= EXERCISE INSTRUCTIONS =
Using the records below, transcribe exactly only the lines from the one with "Given: Select US size 13 cell" through the end, both included, and drop every picture.

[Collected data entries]
════════════════
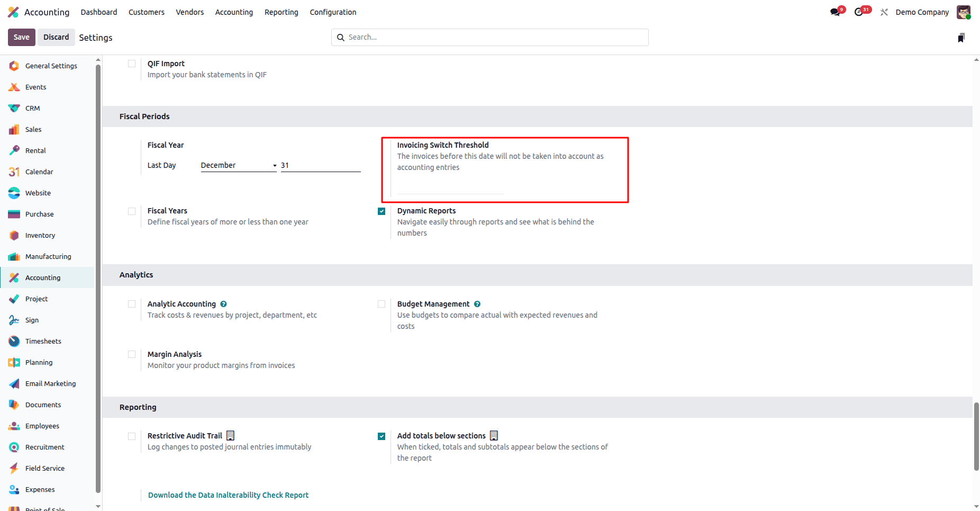Click the debug tools icon in top bar

[x=884, y=12]
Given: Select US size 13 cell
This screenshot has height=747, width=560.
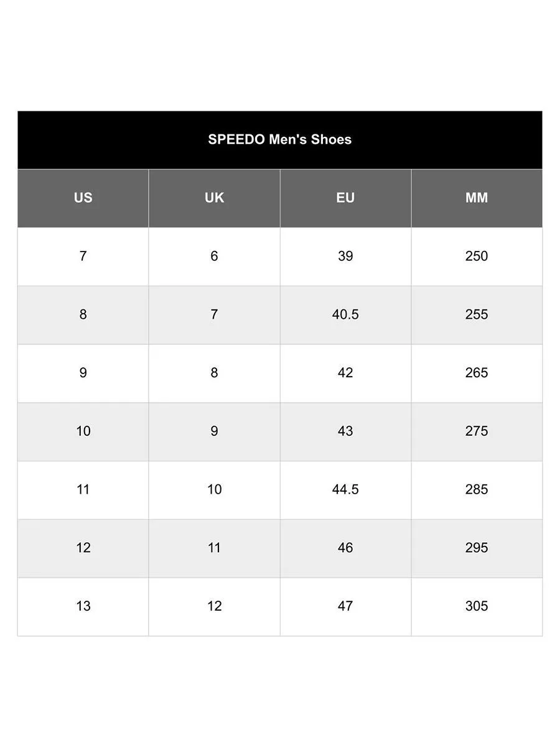Looking at the screenshot, I should [83, 606].
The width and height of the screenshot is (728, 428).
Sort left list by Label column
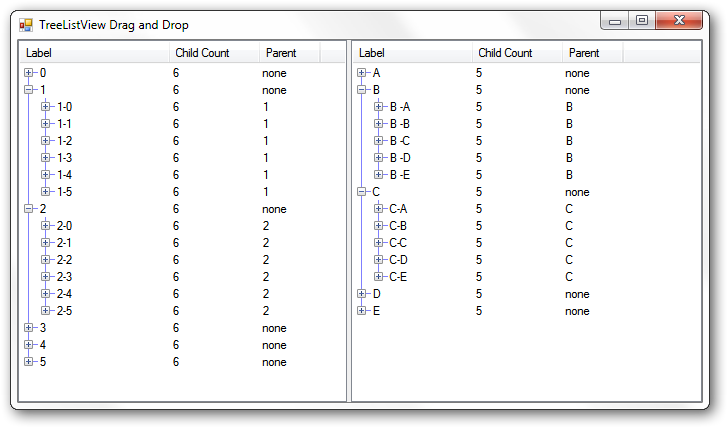click(95, 53)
════════════════
= FINISHED TASK =
Given: Select US size 13 cell
This screenshot has height=747, width=560.
Looking at the screenshot, I should [83, 606].
The width and height of the screenshot is (728, 428).
Sort left list by Label column
click(95, 53)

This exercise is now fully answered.